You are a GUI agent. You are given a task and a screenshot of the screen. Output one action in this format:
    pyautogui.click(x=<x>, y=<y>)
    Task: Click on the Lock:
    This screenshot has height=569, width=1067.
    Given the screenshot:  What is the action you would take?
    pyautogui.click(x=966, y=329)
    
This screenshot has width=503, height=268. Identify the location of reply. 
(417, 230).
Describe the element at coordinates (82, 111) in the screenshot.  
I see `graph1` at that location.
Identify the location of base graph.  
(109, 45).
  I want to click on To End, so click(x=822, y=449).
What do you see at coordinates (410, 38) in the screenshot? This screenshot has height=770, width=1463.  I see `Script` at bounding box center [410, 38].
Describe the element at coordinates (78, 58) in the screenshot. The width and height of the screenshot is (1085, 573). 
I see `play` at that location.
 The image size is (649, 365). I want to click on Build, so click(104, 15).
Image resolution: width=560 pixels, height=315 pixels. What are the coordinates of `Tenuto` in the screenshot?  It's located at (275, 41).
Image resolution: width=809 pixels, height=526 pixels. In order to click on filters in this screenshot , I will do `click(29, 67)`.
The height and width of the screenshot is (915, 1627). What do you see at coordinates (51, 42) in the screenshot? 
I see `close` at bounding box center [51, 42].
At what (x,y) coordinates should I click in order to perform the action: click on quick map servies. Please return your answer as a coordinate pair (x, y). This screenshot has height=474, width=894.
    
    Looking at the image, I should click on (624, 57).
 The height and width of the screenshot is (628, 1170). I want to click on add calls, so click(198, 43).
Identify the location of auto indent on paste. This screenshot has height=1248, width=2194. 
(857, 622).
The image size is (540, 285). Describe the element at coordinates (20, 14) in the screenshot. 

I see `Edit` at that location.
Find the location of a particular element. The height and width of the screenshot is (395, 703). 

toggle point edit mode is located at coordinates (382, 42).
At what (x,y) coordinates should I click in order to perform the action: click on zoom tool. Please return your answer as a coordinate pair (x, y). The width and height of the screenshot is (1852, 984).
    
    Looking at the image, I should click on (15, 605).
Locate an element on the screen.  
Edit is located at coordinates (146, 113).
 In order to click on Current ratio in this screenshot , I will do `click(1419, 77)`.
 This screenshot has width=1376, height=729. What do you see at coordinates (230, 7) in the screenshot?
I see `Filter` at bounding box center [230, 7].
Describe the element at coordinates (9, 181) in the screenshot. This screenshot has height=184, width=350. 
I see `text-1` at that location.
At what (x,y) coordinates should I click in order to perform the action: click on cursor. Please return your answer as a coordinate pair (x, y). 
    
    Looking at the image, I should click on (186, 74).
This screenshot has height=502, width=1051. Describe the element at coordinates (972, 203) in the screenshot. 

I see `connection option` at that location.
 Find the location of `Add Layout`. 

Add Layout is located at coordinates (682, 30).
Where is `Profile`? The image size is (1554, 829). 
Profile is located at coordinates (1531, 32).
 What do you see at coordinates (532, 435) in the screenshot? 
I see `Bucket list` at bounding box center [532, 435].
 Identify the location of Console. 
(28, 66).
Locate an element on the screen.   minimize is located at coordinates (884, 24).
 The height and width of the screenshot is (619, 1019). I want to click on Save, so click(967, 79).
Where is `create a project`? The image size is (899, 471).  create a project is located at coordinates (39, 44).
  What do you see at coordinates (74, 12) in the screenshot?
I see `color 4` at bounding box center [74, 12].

▶ **What is asked**
Copy out all of the data above, but put "Find the position of" in place of "Identify the location of" and leave everything else unchanged.

▶ **Task output**
You are a GUI agent. You are given a task and a screenshot of the screen. Output one action in this format:
    pyautogui.click(x=<x>, y=<y>)
    Task: Click on the Lock:
    This screenshot has height=569, width=1067.
    Given the screenshot:  What is the action you would take?
    pyautogui.click(x=966, y=329)
    
This screenshot has width=503, height=268. Find the position of reply. 
(417, 230).
Describe the element at coordinates (82, 111) in the screenshot.  
I see `graph1` at that location.
Find the position of base graph.  
(109, 45).
  I want to click on To End, so click(x=822, y=449).
What do you see at coordinates (410, 38) in the screenshot? This screenshot has height=770, width=1463.  I see `Script` at bounding box center [410, 38].
Describe the element at coordinates (78, 58) in the screenshot. The width and height of the screenshot is (1085, 573). 
I see `play` at that location.
 The image size is (649, 365). I want to click on Build, so click(104, 15).
Image resolution: width=560 pixels, height=315 pixels. What are the coordinates of `Tenuto` in the screenshot?  It's located at (275, 41).
Image resolution: width=809 pixels, height=526 pixels. In order to click on filters in this screenshot , I will do `click(29, 67)`.
The height and width of the screenshot is (915, 1627). What do you see at coordinates (51, 42) in the screenshot? 
I see `close` at bounding box center [51, 42].
At what (x,y) coordinates should I click in order to perform the action: click on quick map servies. Please return your answer as a coordinate pair (x, y). This screenshot has height=474, width=894.
    
    Looking at the image, I should click on (624, 57).
 The height and width of the screenshot is (628, 1170). I want to click on add calls, so click(198, 43).
Find the position of auto indent on paste. This screenshot has height=1248, width=2194. 
(857, 622).
The image size is (540, 285). Describe the element at coordinates (20, 14) in the screenshot. 

I see `Edit` at that location.
Find the location of a particular element. The height and width of the screenshot is (395, 703). 

toggle point edit mode is located at coordinates (382, 42).
At what (x,y) coordinates should I click in order to perform the action: click on zoom tool. Please return your answer as a coordinate pair (x, y). The width and height of the screenshot is (1852, 984).
    
    Looking at the image, I should click on (15, 605).
Locate an element on the screen.  
Edit is located at coordinates (146, 113).
 In order to click on Current ratio in this screenshot , I will do `click(1419, 77)`.
 This screenshot has width=1376, height=729. What do you see at coordinates (230, 7) in the screenshot?
I see `Filter` at bounding box center [230, 7].
Describe the element at coordinates (9, 181) in the screenshot. This screenshot has height=184, width=350. 
I see `text-1` at that location.
At what (x,y) coordinates should I click in order to perform the action: click on cursor. Please return your answer as a coordinate pair (x, y). 
    
    Looking at the image, I should click on (186, 74).
This screenshot has height=502, width=1051. Describe the element at coordinates (972, 203) in the screenshot. 

I see `connection option` at that location.
 Find the location of `Add Layout`. 

Add Layout is located at coordinates (682, 30).
Where is `Profile`? The image size is (1554, 829). 
Profile is located at coordinates (1531, 32).
 What do you see at coordinates (532, 435) in the screenshot? 
I see `Bucket list` at bounding box center [532, 435].
 Find the position of Console. 
(28, 66).
Locate an element on the screen.   minimize is located at coordinates (884, 24).
 The height and width of the screenshot is (619, 1019). I want to click on Save, so click(967, 79).
Where is `create a project`? The image size is (899, 471).  create a project is located at coordinates (39, 44).
  What do you see at coordinates (74, 12) in the screenshot?
I see `color 4` at bounding box center [74, 12].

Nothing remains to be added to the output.